While the Ethiopian government idealized road construction between Bahir Dar and Addis Ababa via Debre Markos, the British desired to connect Bahir Dar with Sudan. The Ethiopian government refused to comply because it opposed centralization with Addis Ababa. The Ethiopian government also recognized the significance of road construction between Addis Ababa and Bahir Dar in enabling dam construction without assistance from foreign governments.

In 1935, road construction was halted due to the Italian occupation of Ethiopia. In May 1936, the Italian troops captured Bahir Dar. They found that Bahir Dar was under months stic influence and decided to develop Bahir Dar with urban measures concurrent to Gondar, Dessie, Adwa, and similar cities. They decided to make it a military base and later the civil administrative centre of the whole southern region of Lake Tana, including the former autonomous Gojjam territories of Mecha, Yilmana Densa and Achefer.

In order to obtain full control, the Italians established a new town administration called the Residenza. This urban administration was granted full legal rights to raise revenues by taxing the locality of Bahir Dar and its market. The measure created drastic changes in the relationship between the landlords (balabbats) and tenants and the monastery administration. The policy was a reversal of the previous government and the Italians granted civil administration to the town and they could not pay tax or take advantage of the monastery administration. Conversely, the landlords and their tenants were forced to pay tax for residences.

The Italians developed Bahir Dar with modernized urban planning that superimposed the older structures and buildings. The land was allocated for different purposes such as administrative offices, army barracks, an airstrip, and port facilities on the lake shore new residential and commercial zones became emerging. Furthermore, they also developed a sewage system and transportation primarily linking Lake Tana area, Zege, Qorat'a, Dagi, and Gorgora. The Gorgora-Bahir Dar line was the principal trade supply between Gondar and Bahir Dar.

==1941–present==
Bahir Dar was promoted to municipality status in 1945. The head of the town administration was the Town Chief (shum), who was the chief secretary of the office of the woreda. Since then, Bahir Dar also behaved municipal structure that neither modelled the older system nor the Italian plan. Since then, the government imposed authority on the monastery leadership of Bahir Dar Giyorgis, entitling them to tax collection over the wider region of Abakabot. Landlords (balabbats) paid tax over estates to the monastery as they did before the Italian occupation.

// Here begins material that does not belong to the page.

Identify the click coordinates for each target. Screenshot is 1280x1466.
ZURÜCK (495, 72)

Between the 1950s and 1960s, Bahir Dar continued urbanization, despite opposition from balabbats and clergy. At around 1950, Bahir Dar was considered a new capital of the Ethiopian Empire and made confusion in the local land market, with consequent vast inflation in local land values. In 1956, Bahir Dar reinstated the recession, at this time being made a province and Shambala Aemiro Silas Ababa appointed as governor.

During the Ethiopian Civil War, in May 1988, the 3rd Corp of the Third Revolutionary (TLA) made its headquarters at Bahir Dar. On 3–4 March 1990, the TLA abandoned Bahir Dar, blowing up a nearby bridge to prevent the TPLF/EPRDF occupying the city. On 23 February 1991, the Ethiopian People's Revolutionary Democratic Front (EPRDF) took control of the city as part of Operation Tewedros. Since the 1990s, the city grew as an industrial zone, received numerous investments, and became the capital of Amhara Region.

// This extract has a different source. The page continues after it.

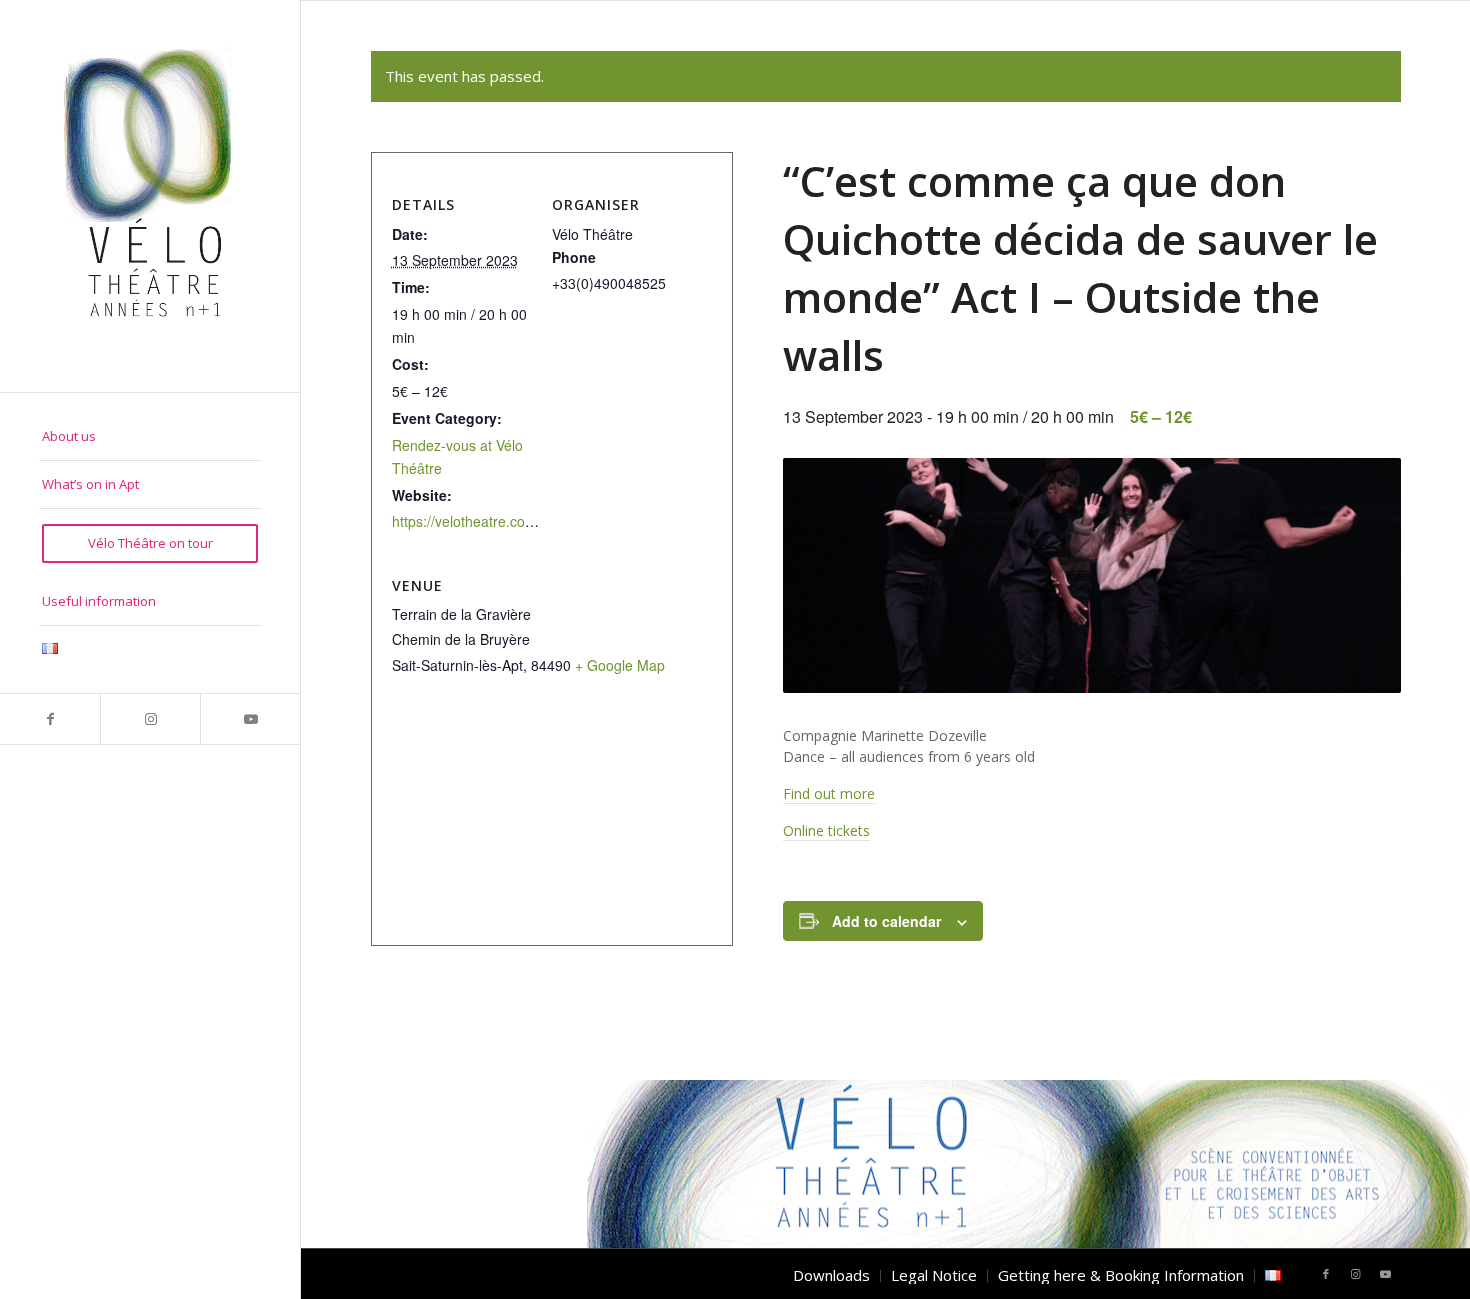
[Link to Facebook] (50, 719)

On 6–9 February 2007, the city hosted a National Investment Bazaar and Trade Fair to honor Millennium celebrations. On 22 June 2019, Bahir Dar was the setting for the Amhara Region coup d'état attempt, which involved coordinated assassinations of Amhara government officials in Bahir Dar and Addis Ababa. Victims of the assassination were the President of Amhara Region Ambachew Mekonnen, advisor Ezez Wassie, General Se'are Mekonnen along with his aide Gizae Aberra, and Amhara Region Attorney General Migbaru Kebede. On 24 June, the state media announced that General Asamnew Tsige was shot dead in Bahir Dar.